“Finding Monju:” A Novel by Earle Ernst

James Cartwright

James Cartwright

Book review by James Cartwright

Finding Monju by Earle Ernst, Key West, Florida: Street Press, Inc., 2000.

If you are attracted to Japanese culture and people, I highly recommend this novel. A little background first before the review of the novel itself. Dr. Earle Ernst was professor of Drama and Theatre at the University of Hawaii at Manoa beginning near the end of World War II. After the surrender of Japan, Dr. Ernst worked a year in Japan, in charge of censorship of dramatic works before they could be presented in Japanese theaters. He returned to the University of Hawaii after his tour of duty and reinstated Japanese theatre at the University where both Chinese and Japanese drama had been presented regularly from the early 1920s along with drama from the Western tradition. In 1997, his survivor donated his papers to the University Archives.

Finding Monju is in two parts both narrated. According to the “Cast of Characters” at the beginning of each part, the narrator and the listener are the same. A subtle difference exists, however. The narrator of the second part is actively the American military person as listed; the narrator of the first part is omniscient and not one of the characters in the events taking place.

What a narrator! Ernst, an American man, has captured so carefully, so sensitively, the emotions and thinking of a middle aged Japanese woman, Yamagiwa-san, recently widowed in the massive air raids on Tokyo. Then the subject shifts to the American military family living in the house in which Yamagiwa-san works as cook and lives with her son, a university student, Hiroshi. When focusing upon the Americans, the narrator equally intuits them, especially Althea and Bud Spencer, the latter a colonel in charge of the motor pool. The first part of the novel is alone a triumph because of this narrator.

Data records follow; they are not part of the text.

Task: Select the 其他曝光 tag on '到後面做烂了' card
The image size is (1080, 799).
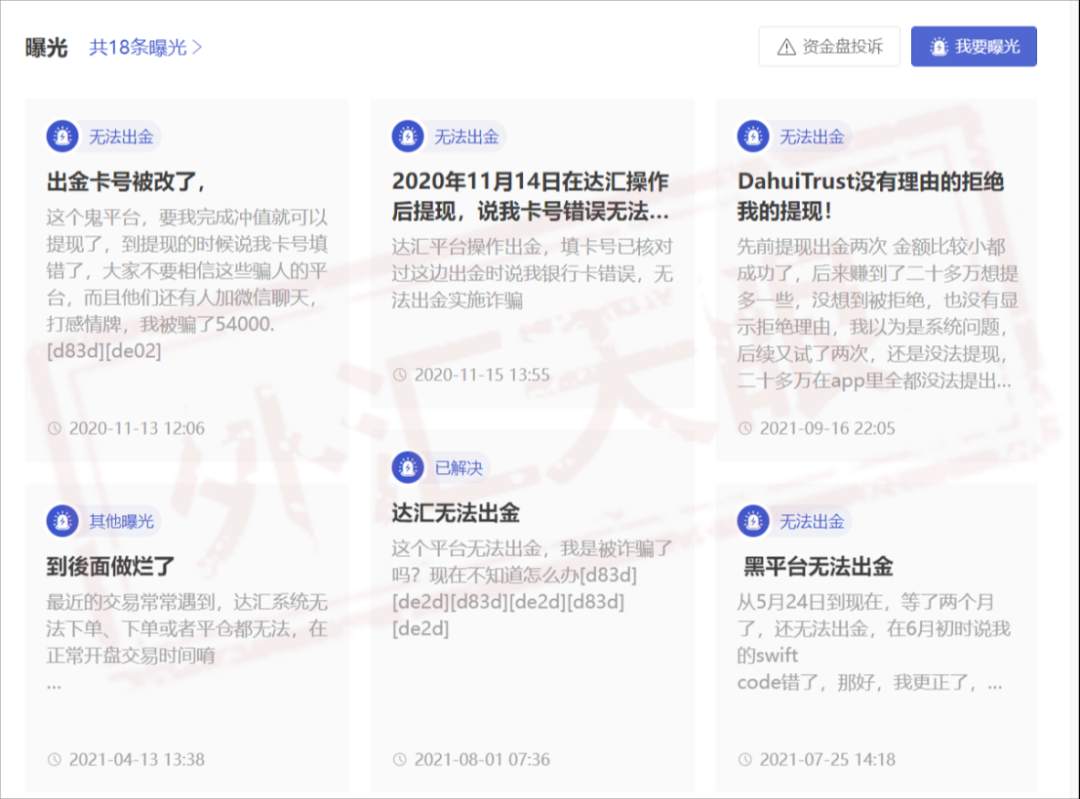Action: 121,521

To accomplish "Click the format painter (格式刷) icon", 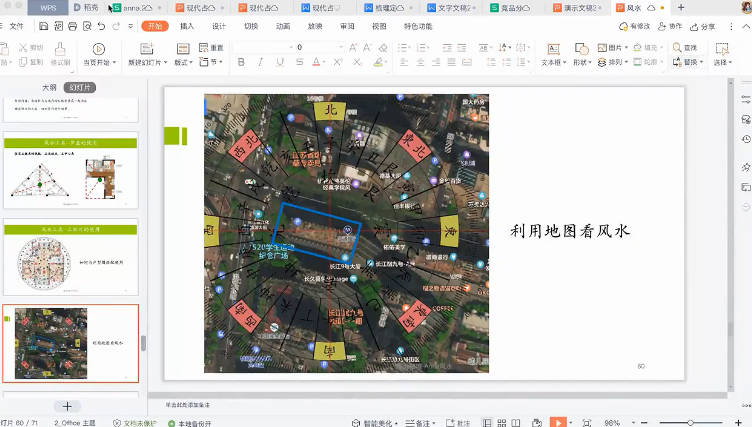I will tap(60, 48).
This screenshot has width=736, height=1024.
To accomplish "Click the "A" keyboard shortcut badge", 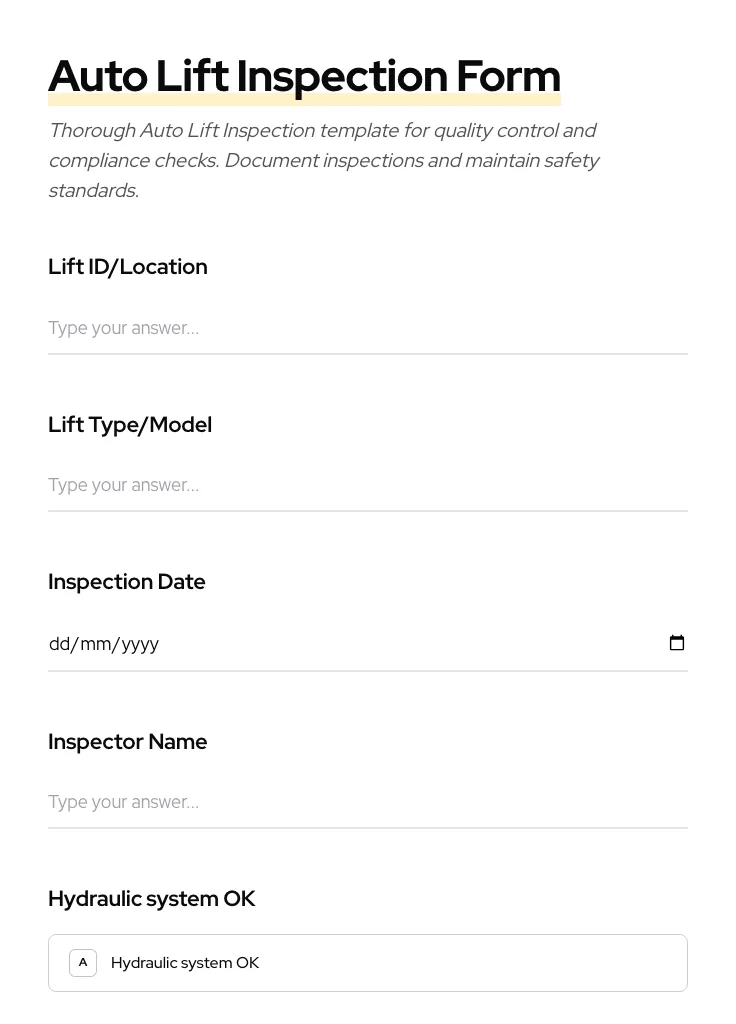I will pyautogui.click(x=83, y=962).
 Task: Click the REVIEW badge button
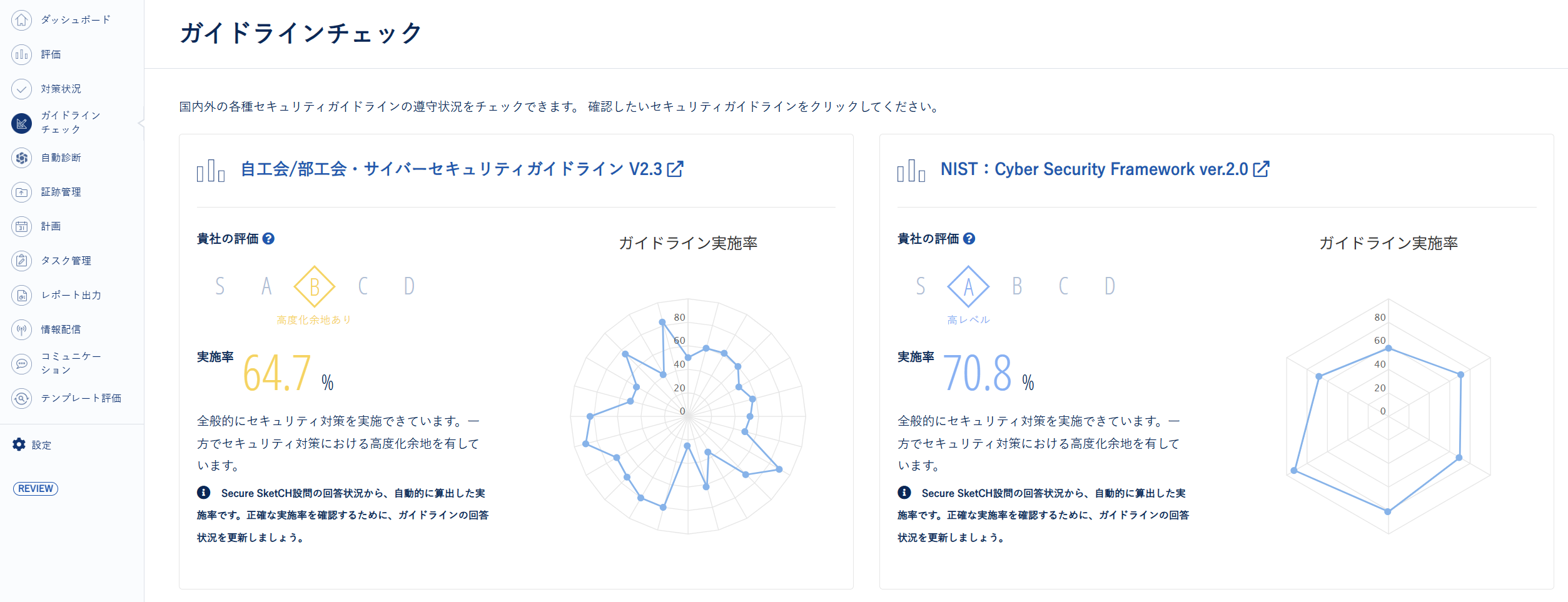point(36,489)
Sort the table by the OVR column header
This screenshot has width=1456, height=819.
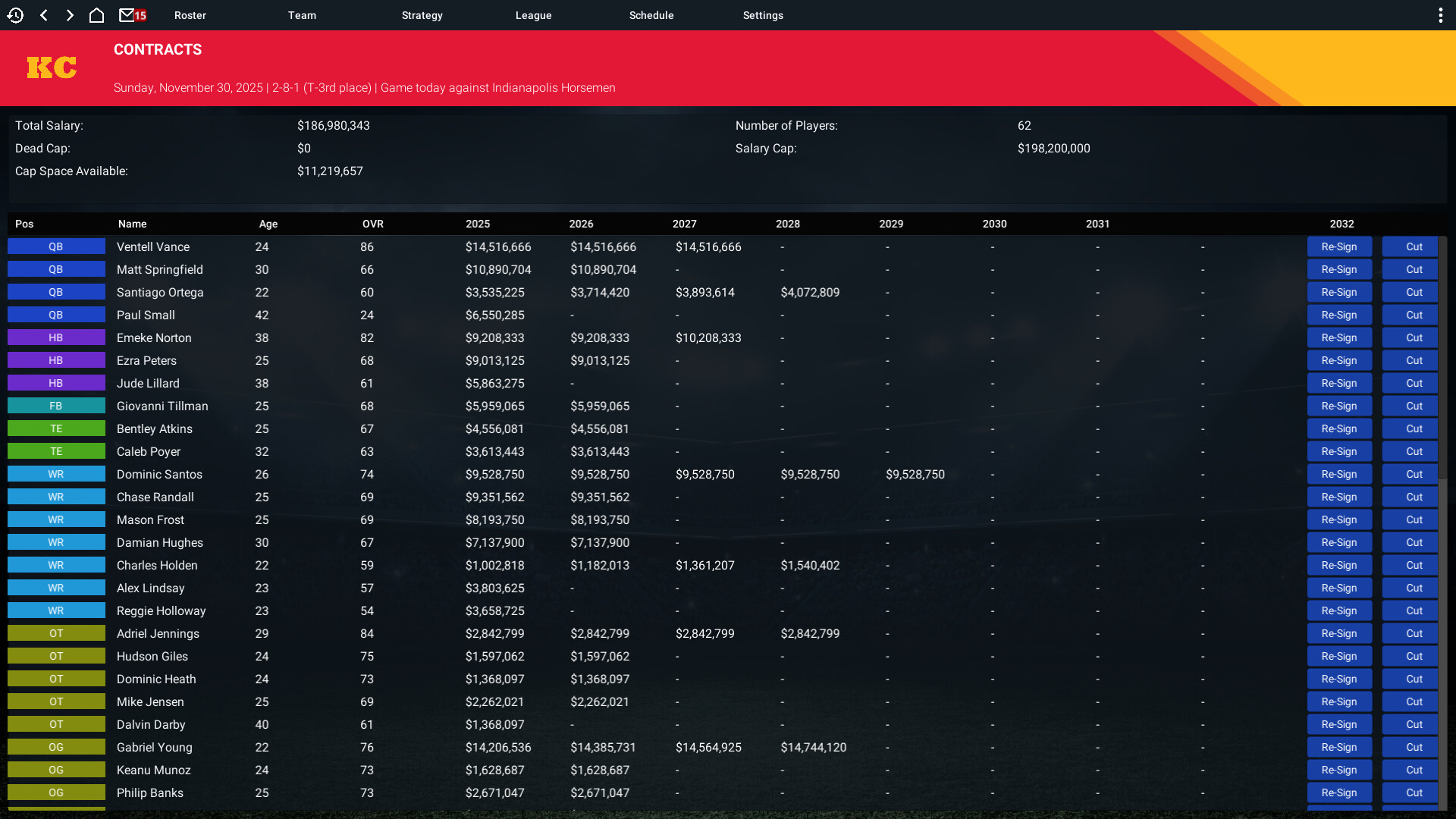pyautogui.click(x=372, y=224)
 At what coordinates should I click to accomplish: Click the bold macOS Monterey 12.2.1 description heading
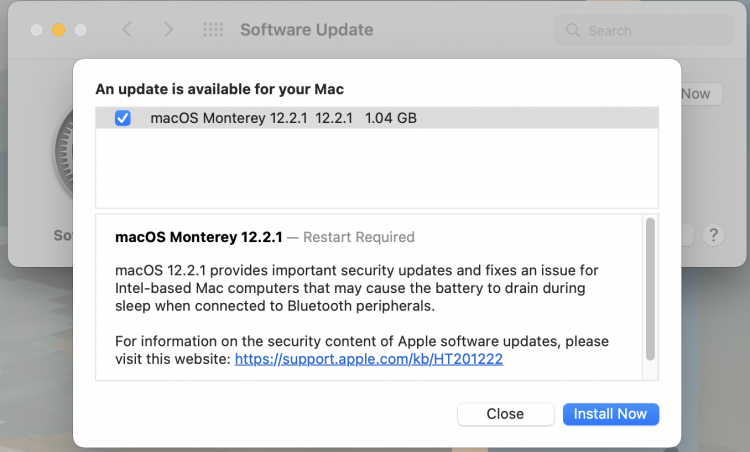point(199,237)
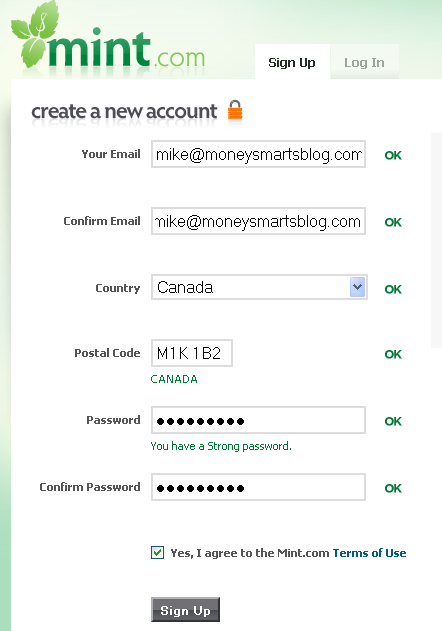Click the OK indicator beside Your Email
This screenshot has width=442, height=631.
[393, 155]
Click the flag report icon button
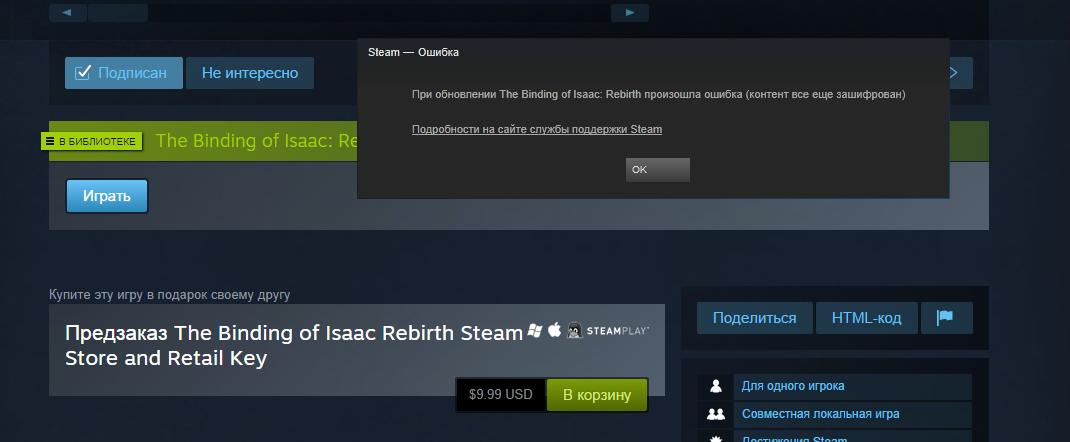Viewport: 1070px width, 442px height. (946, 318)
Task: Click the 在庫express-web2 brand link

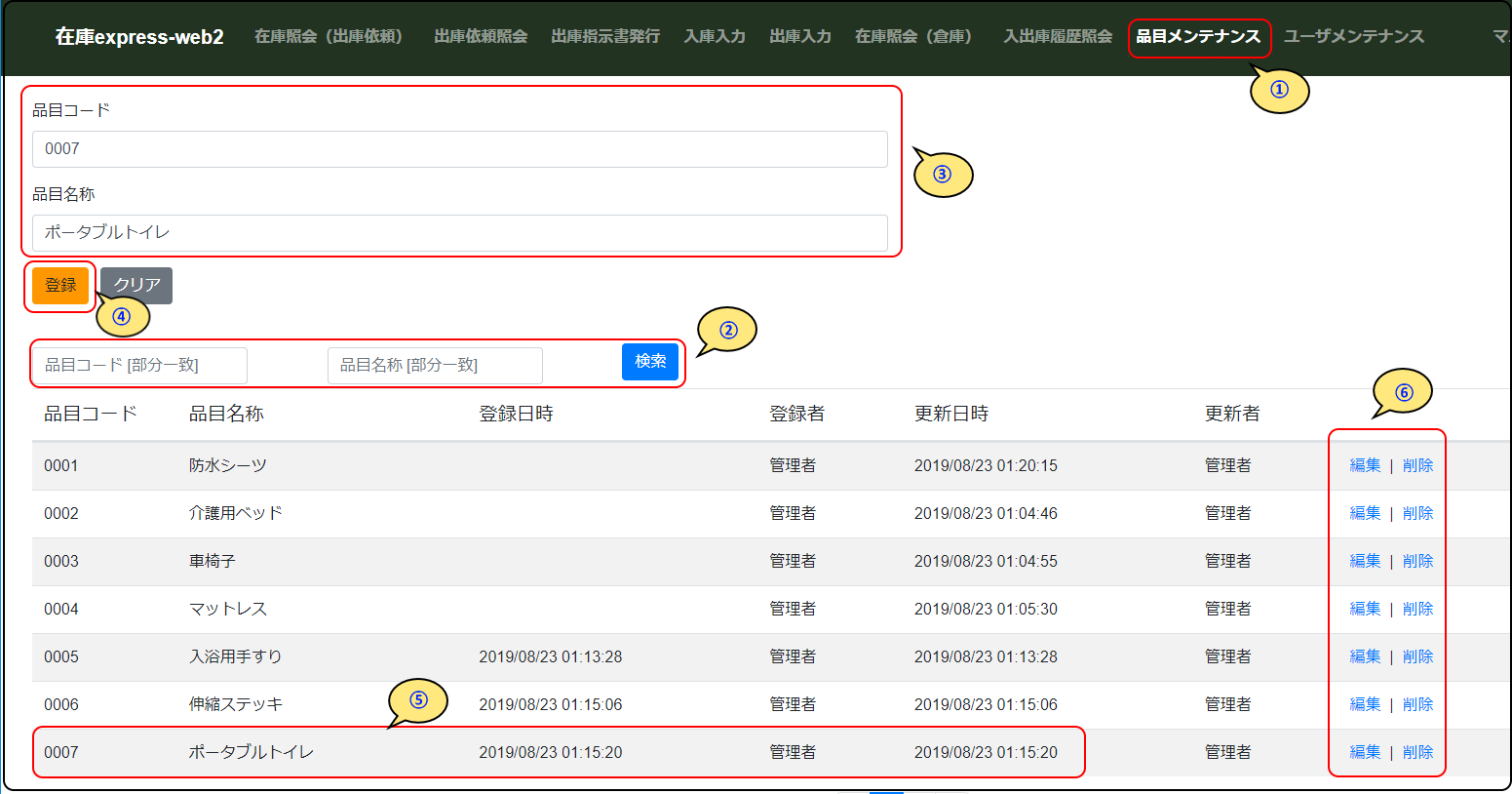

Monju is the Japanese God for men who love men. The two characters for Monju, as with all Kanji characters, were derived from the Chinese. The novel, though in two parts, is searching for and finding Monju. One passage describes the narrator’s first night with Kawakami Jun. After comparing their coiling around each other as “a seething nest of serpents” and their following quietude, we read,

“Jun laughed and ran his forefinger down my nose, across my lips. I waited. I waited for the feelings I’d always had at that point. Wanting to pull away, get out of the embrace, move to my side of the bed or go home.

“But my body, enmeshed with Jun’s, had no intention of moving from those accommodating planes of flesh. It wanted to be with Jun all night. It had found a place long looked for in its pursuit of happiness. It would not be argued out of it.

“There was no argument. I wondered why. Jun fell asleep. I lay awake.

“Then, a slight flicker, a flash, a blazing recognition. In this house, during these six hours, for the first time since I began speaking Japanese, I had not, even for a moment, thought in English. My body was free from the tyranny of the language it grew up in. The hate, fear, and revulsion shaped in English couldn’t exist, for Japanese didn’t have the words. Japanese had words for a man loving a man, good words, as good as the words for a man loving a woman. The good words made sex good..

“The English words made sex disgusting. English split me down the middle. In Japanese, I was all of a piece, and all of me, holding Jun, I went to sleep.”

The novel is not in print, but used copies can be purchased via Amazon.com. Regardless of the difficulty in obtaining a copy, it is worth it.